▶ EXERCISE DESCRIPTION
Report every line below that contains the word "flap", copying each such line in full.

▶ DATA EXTRACT
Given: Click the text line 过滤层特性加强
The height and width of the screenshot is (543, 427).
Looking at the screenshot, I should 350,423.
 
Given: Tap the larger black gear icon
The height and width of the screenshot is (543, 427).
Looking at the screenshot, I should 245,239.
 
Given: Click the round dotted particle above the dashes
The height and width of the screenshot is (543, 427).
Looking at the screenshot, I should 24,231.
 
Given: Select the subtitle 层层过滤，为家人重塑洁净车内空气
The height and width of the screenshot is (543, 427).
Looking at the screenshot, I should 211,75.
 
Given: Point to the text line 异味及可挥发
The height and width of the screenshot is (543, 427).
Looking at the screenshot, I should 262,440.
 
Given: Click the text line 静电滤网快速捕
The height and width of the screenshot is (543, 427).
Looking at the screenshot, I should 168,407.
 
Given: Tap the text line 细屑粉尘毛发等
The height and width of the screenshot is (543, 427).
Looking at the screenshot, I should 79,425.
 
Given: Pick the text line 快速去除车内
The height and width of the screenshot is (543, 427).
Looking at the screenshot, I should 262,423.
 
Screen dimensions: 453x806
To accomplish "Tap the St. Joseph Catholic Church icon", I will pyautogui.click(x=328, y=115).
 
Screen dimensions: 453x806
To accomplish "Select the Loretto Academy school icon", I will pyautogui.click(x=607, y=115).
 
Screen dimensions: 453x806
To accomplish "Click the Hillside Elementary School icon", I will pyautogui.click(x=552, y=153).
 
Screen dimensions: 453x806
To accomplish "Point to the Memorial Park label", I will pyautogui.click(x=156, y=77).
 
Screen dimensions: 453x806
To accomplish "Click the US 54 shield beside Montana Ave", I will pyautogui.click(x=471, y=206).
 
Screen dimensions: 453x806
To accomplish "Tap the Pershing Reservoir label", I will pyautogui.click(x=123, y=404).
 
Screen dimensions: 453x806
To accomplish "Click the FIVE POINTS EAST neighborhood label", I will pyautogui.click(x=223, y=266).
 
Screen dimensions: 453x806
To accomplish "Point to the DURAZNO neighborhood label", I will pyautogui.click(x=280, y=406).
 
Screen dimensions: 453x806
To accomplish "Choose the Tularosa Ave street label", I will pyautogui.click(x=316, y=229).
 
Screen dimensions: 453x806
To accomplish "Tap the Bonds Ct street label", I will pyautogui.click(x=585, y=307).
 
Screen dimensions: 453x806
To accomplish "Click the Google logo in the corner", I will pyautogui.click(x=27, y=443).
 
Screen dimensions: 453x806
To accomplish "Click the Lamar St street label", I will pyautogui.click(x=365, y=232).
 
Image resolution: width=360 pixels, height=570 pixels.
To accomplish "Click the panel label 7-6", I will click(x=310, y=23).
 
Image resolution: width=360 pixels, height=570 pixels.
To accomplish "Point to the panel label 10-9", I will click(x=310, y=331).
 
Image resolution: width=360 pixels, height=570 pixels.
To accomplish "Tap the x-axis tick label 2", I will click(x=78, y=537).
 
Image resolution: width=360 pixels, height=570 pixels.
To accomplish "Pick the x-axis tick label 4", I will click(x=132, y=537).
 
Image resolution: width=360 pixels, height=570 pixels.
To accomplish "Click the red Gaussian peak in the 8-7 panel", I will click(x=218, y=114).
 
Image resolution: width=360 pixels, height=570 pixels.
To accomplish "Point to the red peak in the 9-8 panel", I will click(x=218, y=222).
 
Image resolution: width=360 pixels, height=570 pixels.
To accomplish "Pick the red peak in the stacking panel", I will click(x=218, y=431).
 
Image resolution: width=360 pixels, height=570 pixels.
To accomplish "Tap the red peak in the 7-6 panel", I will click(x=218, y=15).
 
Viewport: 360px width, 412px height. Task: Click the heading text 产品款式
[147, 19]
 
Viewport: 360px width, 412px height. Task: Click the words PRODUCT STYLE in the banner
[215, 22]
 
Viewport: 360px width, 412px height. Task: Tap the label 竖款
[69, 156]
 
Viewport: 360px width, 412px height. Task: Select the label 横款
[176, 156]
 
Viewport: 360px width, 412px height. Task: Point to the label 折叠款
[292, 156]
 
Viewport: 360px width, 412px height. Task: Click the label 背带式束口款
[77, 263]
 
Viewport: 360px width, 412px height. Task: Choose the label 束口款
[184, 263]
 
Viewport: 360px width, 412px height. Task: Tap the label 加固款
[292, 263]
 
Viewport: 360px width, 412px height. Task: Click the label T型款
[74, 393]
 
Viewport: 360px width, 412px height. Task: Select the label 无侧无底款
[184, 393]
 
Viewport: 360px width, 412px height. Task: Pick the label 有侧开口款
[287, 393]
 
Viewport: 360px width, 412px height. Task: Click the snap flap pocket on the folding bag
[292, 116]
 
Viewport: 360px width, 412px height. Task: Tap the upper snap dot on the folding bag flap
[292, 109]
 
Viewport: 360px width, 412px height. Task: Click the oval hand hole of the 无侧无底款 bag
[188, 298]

▶ TASK OUTPUT
Viewport: 360px width, 412px height. Task: Click the snap flap pocket on the folding bag
Viewport: 360px width, 412px height. Task: Tap the upper snap dot on the folding bag flap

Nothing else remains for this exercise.